Now, the theory is that Glavine got to pitch to a wider zone than other pitchers. It’s basically the pitch-framing argument, except in this case people prefer to give more credit to the pitcher than to the catcher. In any event, this is something we should expect to see reflected in Glavine’s various rates of called strikes. If Glavine was getting more pitches out of the zone called strikes, we’d expect to see higher called-strike rates, since hitters would be more likely to take those pitches. That’s going to be our primary indicator.

In 2002, there were 126 qualified pitchers around baseball. Glavine ranked 23rd in called strikes per strike, and he ranked 47th in called-strike rate overall. In 1991, there were 116 qualified pitchers around baseball. Glavine ranked 85th in called strikes per strike, and he ranked 77th in called-strike rate overall. Below, a chart with all the data, expressed as percentiles among qualified big-leaguers. The higher the bar, the closer Glavine was to the league lead.

glavinepercentiles

In called strikes per strike, Glavine maxed out at the 89th percentile in 2001. Overall, over the 12 years, he averaged the 46th percentile. In called-strike rate overall, Glavine maxed out at the 80th percentile in 2000. Overall, he averaged the 39th percentile. He averaged the 66th percentile in called strikeouts/total strikeouts, and he led baseball in called-strikeout ratio in 2001, but Glavine wasn’t a low-contact pitcher. The denominator there includes swinging strikeouts, and Glavine didn’t rack up a bunch of swinging third strikes, so his called-strikeout ratio looks higher. His overall rate of called strikeouts per plate appearance hovered in the vicinity of league-average.

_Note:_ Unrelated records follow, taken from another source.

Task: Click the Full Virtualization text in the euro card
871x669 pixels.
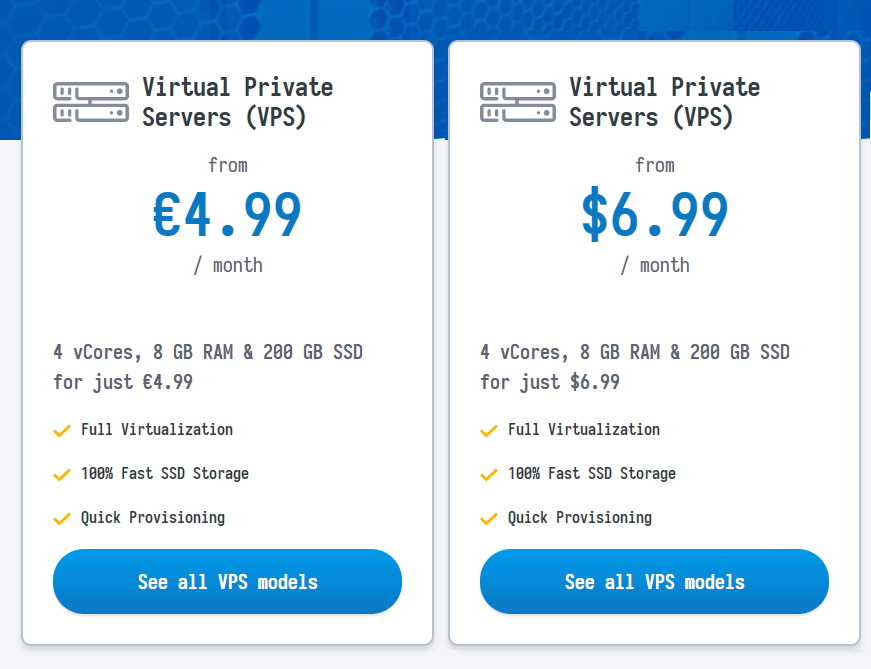Action: pos(157,430)
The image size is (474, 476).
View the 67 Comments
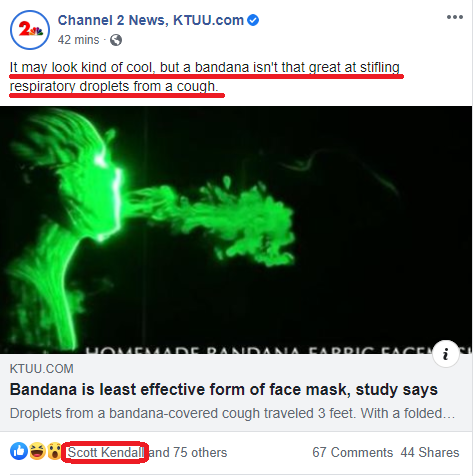click(x=352, y=452)
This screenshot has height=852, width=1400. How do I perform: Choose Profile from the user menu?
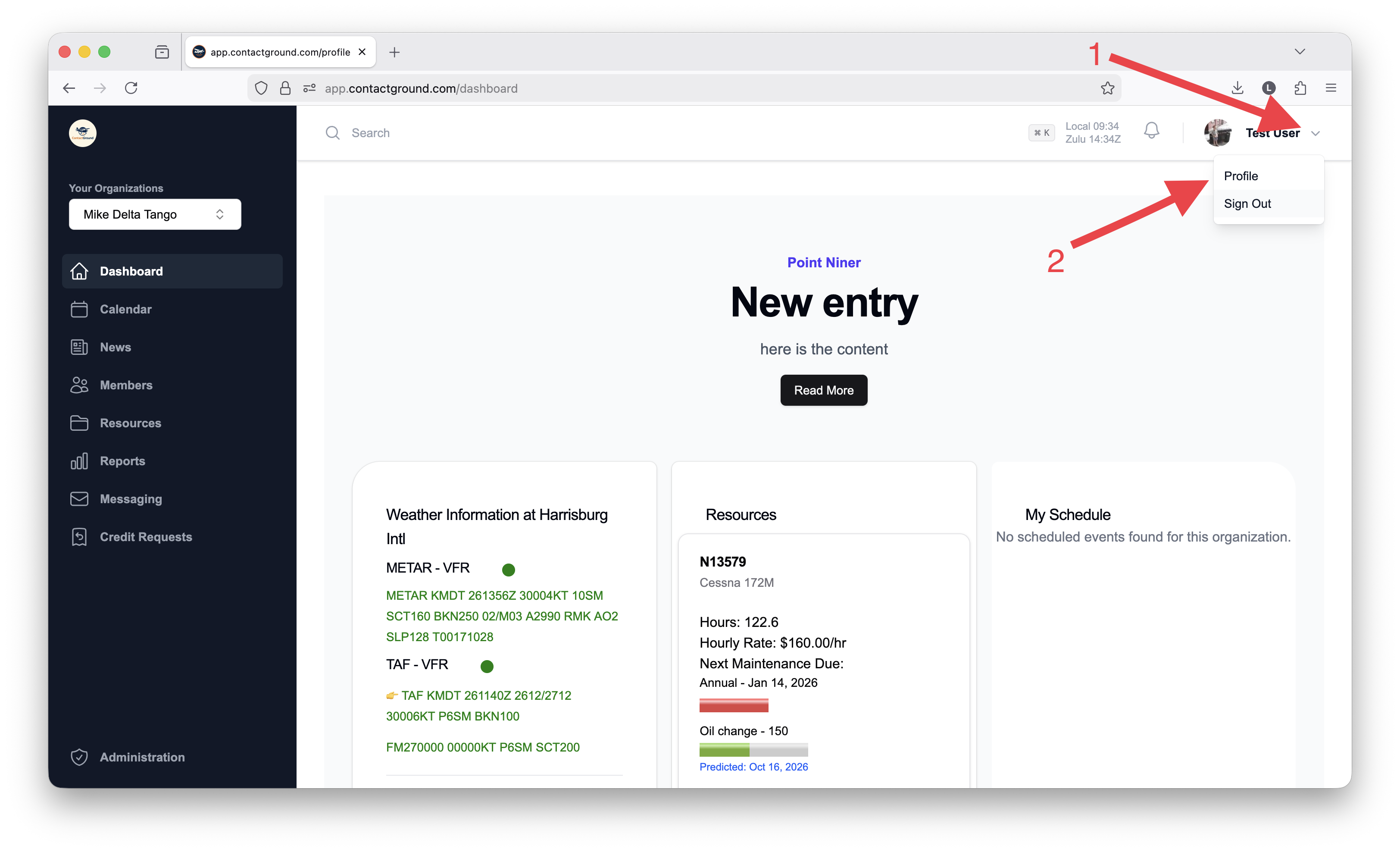(x=1241, y=175)
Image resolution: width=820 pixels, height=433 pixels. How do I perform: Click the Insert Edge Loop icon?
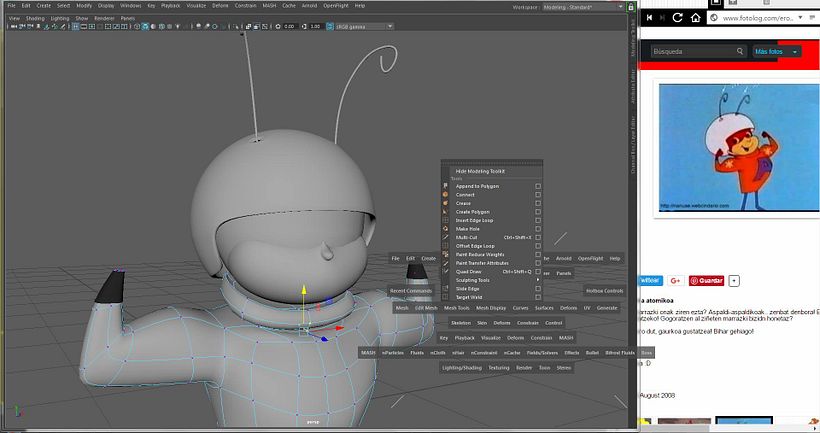445,220
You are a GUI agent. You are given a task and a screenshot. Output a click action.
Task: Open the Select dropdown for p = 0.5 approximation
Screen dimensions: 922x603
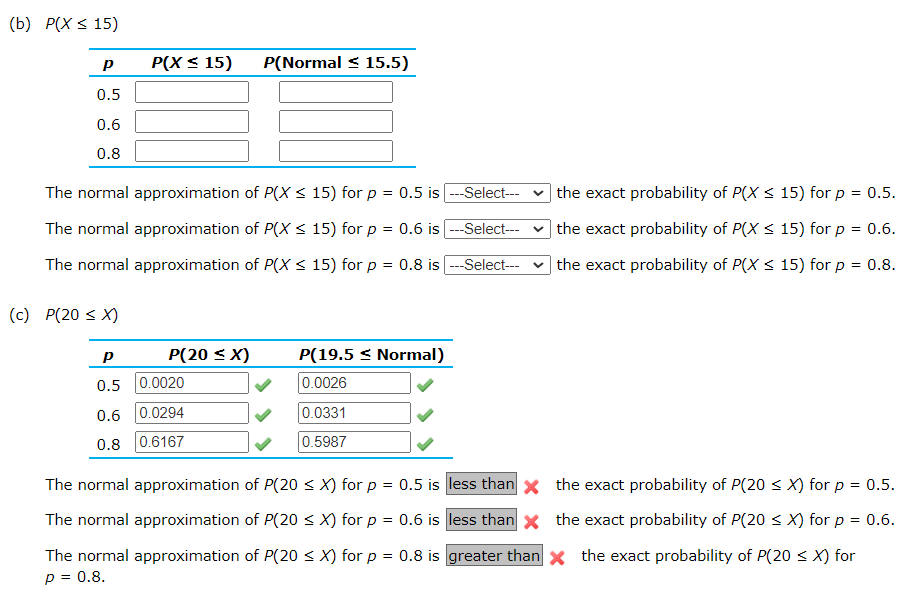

You can see those bars sort of increasing over time. In called strikes per strike, Glavine averaged the 25th percentile between 1991-1995, and the 61st percentile between 1996-2002. As he got older, he started to get more strikes looking, but for one thing, he was good before that, and for another, his numbers were never crazy high. The way people talk about it, Glavine got one of the most generous strike zones ever. He actually had a far lower called-strike rate than Aaron Sele. He had a far lower called-strike rate than Livan Hernandez. Other high-called-strike pitchers included John Burkett, Matt Morris, Kirk Rueter, Frank Tanana, and Charles Nagy. Eventually Glavine got perhaps a more generous zone than average, but that isn’t the point that people argue. People argue his zone was particularly unfair, and that just doesn’t show up. Not during Glavine’s career prime.

What Glavine did do was suppress hits, even beyond getting help from Andruw Jones. He changed his approach with runners on base, issuing more walks while reducing quality contact. He was also terrific at suppressing home runs. Over those dozen years, 95 pitchers threw at least 1,000 innings, and Glavine ranked third in ascending order of dingers per inning, behind Greg Maddux and Kevin Brown. In these ways, Glavine managed to out-pitch what might be suggested by his raw rates of strikeouts and walks.

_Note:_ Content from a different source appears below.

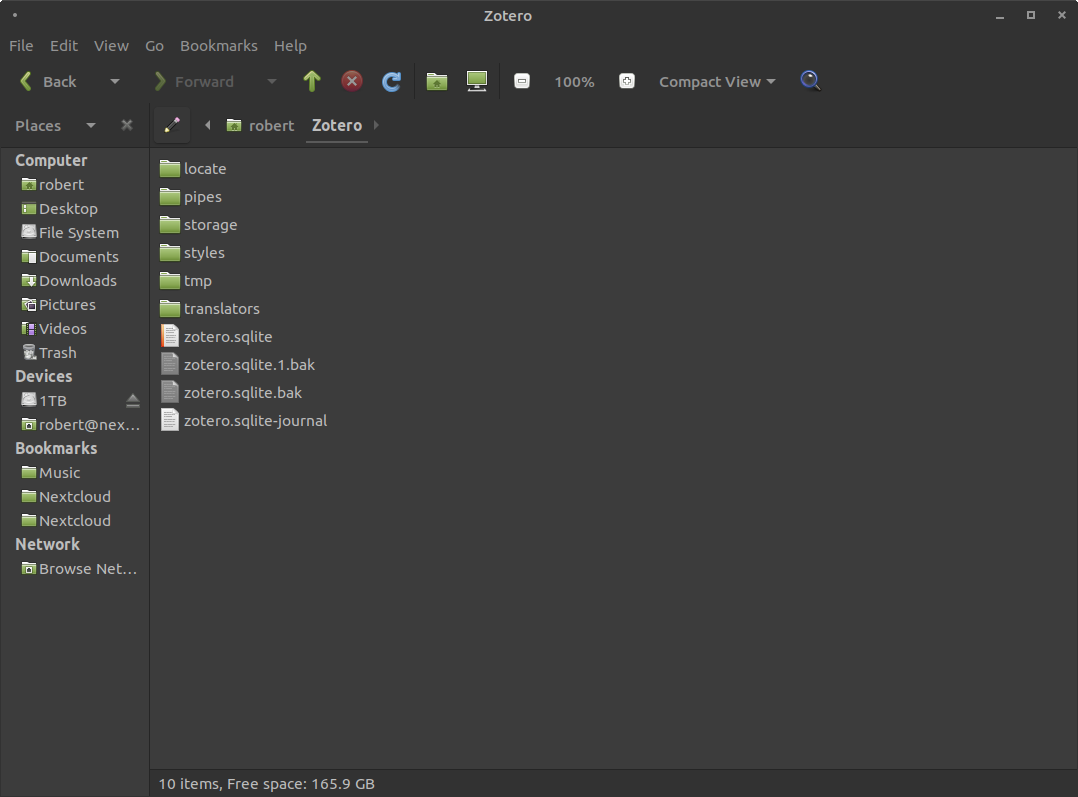Open the Desktop via the toolbar icon

pos(476,81)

Even toward the end of his career, Glavine worked almost exclusively low and away against righties, and almost exclusively low and away against lefties. He went to other areas just often enough to change it up and keep the hitters guessing. His command was good enough to allow him to hammer those zones, and it’s no coincidence those are the zones where it’s most difficult for hitters to do real damage. When you pitch around the edges, you’re more likely to miss the edges, and you’re more likely to throw balls. Glavine never actually posted a particularly good strike rate. This can be offset by inducing weaker contact, which Glavine’s career demonstrates. And because Glavine threw a greater percentage of pitches away, from time to time he’d end up with a called strike that missed the plate completely. He wouldn’t necessarily get an extraordinary amount of them, but it doesn’t take many to stick in the memory. Glavine didn’t get way more called strikes than the rest of the population — I just suspect he got his called strikes in the same consistent areas. That’s what happens when you pitch to the same two spots.

This doesn’t conclusively prove anything. I imagine Glavine did have a more forgiving strike zone than the average pitcher, and he got more called strikes as he got older, potentially helping him to mitigate a career decline. It’s possible umpires were more willing to give him the benefit of the doubt. Certainly, he would’ve wound up with his share of called strikes over the borders of the opposite batter’s box. But, there’s a line of thought that Tom Glavine was a product of a skewed strike zone, biased in his favor. There’s a line of thought that Tom Glavine would’ve performed a lot worse if he had to pitch to more normal areas. The data suggests this isn’t actually true. What Tom Glavine was was a hell of a starting pitcher. For hitters, the opponent to worry about wasn’t the umpire. The opponent to worry about was Tom Glavine.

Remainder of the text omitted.